An apparent twister rolled through Branson just before 1 a.m. and seemed to hopscotch up the city’s main roadway, ripping roofs off hotels and damaging some of the city’s famed music theaters dangerously close to the start of the heavy tourism season. More than 30 people were reported hurt, mostly with cuts and bruises.
Watch this report from Branson:
“If it was a week later, it’d be a different story,” said Bill Tirone, assistant general manager for the 530-room Hiltons of Branson and the Branson Convention Center, referring to the upcoming tourist season. Windows were shattered and some rooms had furniture sucked away by high winds. Hotel workers were able to get all guests to safety as the storm raged.

Damage to a Branson hotel. (Photo: AP)
John Moore, owner of the damaged Cakes-n-Creams `50s Diner, said the tornado seemed to target the city’s main strip, moving down the entertainment district, through the convention center, across a lake and into a housing division. He said the tornado appeared to “jump side to side.”
“The theater next to me kind of exploded. It went everywhere. The hotels on the two sides of me lost their roofs. Power lines are down. Windows are blown out,” Moore said. “There’s major, major destruction. There has to be millions dollars of damage all down the strip.”
At least six people were killed in the southern Illinois town of Harrisburg after a storm leveled much of the community of 9,000 people.

Harrisburg, Ill. (Photo: The Southern Illinoisan, Paul Newton via AP)
In Missouri, one person was killed in a trailer park in the town of Buffalo. Two more fatalities were reported in the Cassville and Puxico areas.

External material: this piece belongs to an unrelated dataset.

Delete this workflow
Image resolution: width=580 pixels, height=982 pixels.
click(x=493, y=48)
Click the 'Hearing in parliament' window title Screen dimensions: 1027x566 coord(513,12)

The storms left much of the small eastern Kansas town of Harveyville in rubble. At least three people were critically injured.

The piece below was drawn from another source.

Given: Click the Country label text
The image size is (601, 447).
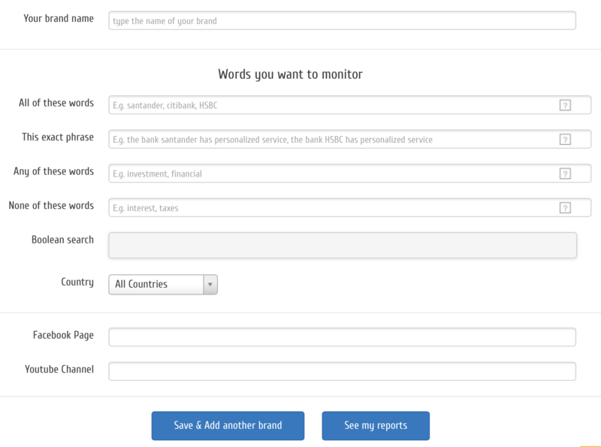Looking at the screenshot, I should pyautogui.click(x=77, y=282).
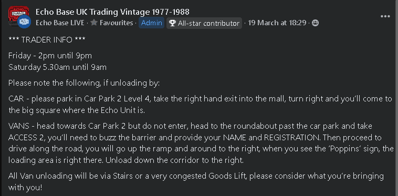Click the Saturday 5.30am until 9am line

(57, 67)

See footage of the twister touching down in Kansas:
The tornadoes were spawned by a powerful storm system that blew down from the Rockies on Tuesday and was headed across the Ohio and Tennessee river valleys toward the Mid-Atlantic region.
Corey Mead, lead forecaster at the U.S. Storm Prediction Center in Norman, Okla., said a broad cold front was slamming into warm, humid air over much of the eastern half of the nation.

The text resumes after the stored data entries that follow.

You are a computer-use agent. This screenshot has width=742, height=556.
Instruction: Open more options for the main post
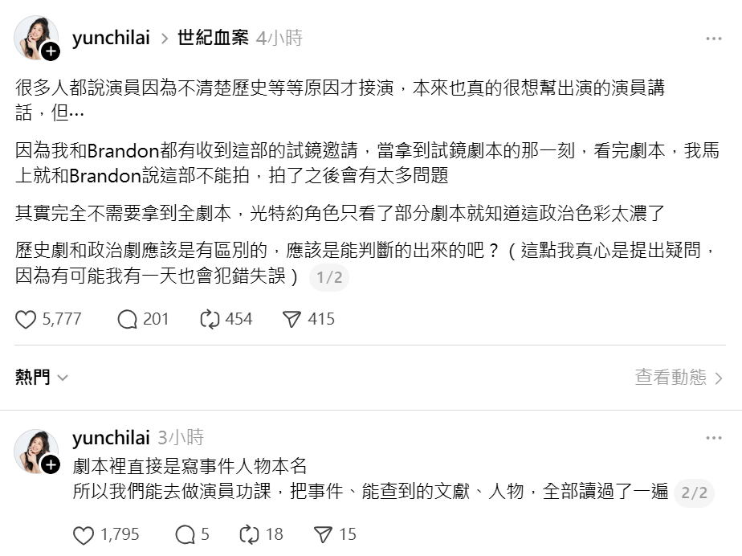pos(713,39)
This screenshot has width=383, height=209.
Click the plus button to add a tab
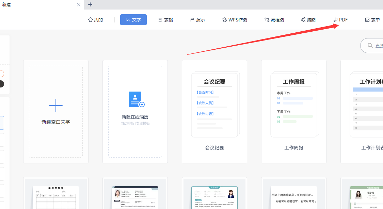tap(90, 4)
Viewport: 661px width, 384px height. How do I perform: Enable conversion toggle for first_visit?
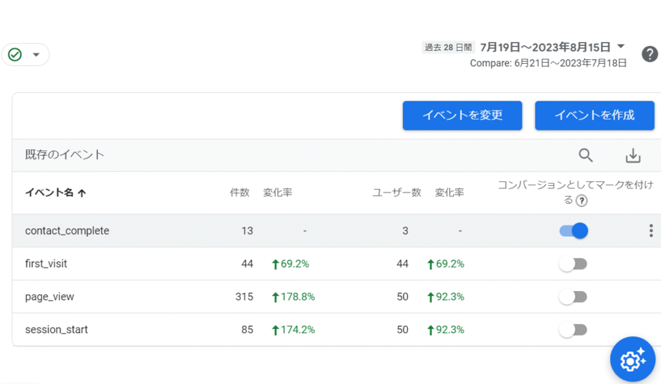(x=573, y=264)
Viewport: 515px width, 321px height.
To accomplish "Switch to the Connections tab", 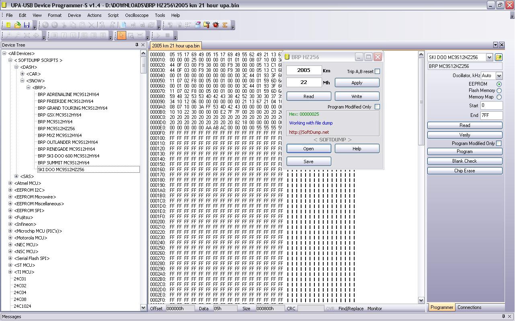I will click(469, 307).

From Tuesday night into Wednesday morning, at least 16 tornado sightings were reported from Nebraska and Kansas across southern Missouri to Illinois and Kentucky, according to the storm center, an arm of the National Weather Service.

Harveyville, Kan. (Photo:Orlin Wagner AP)
Watch this raw footage of damage from Elizabethtown, Kentucky:
Jennifer Verhaalen, a long-term resident at the Hillbilly Inn Motel in downtown Branson, said she saw a white funnel cloud followed by a wall of rain as the storm closed in on the town around 1 a.m.
She said she retreated to a back bedroom with her husband as the storm slammed into two other hotel buildings tearing the roof off one.
Across the road, a strip mall lay in tatters, its roof missing and several walls collapsed. As the sun rose Wednesday, business owners picked through the remains of their stores.
Keith and Glenna Bartley, tourists from Kingsport, Tenn., said staff at the Grand Victorian Hotel where they were staying ushered them to the basement around 1:30 a.m.
Branson has long been a tourist destination for visitors attracted to the beauty of the surrounding Ozarks. But the city rose to prominence in the 1990s because of its theater district, which drew country music stars including Merle Haggard and Crystal Gale as well as other musical celebrities such as Chubby Checker and Andy Williams.
It is about 110 miles southeast of Joplin, which was devastated by a monstrous twister last May that killed 161 people.
Farther north, rescue crews waited for sunrise to begin searching a trailer park south of Buffalo where at least one person was killed after an apparent twister slammed the area.
Lt. Dana Eagan of the Dallas County Sheriff’s Office said 13 people at the park were hurt and the entire town was without power. Buffalo is about 35 miles north of Springfield.
Tornado season normally starts in March, but it isn’t unusual to see severe storms earlier in the year. Forecasters can seldom assess how serious a season will be because twisters are so unpredictable. This year, two people were killed by separate tornadoes in Alabama in January, and preliminary reports have showed 95 tornadoes struck that month.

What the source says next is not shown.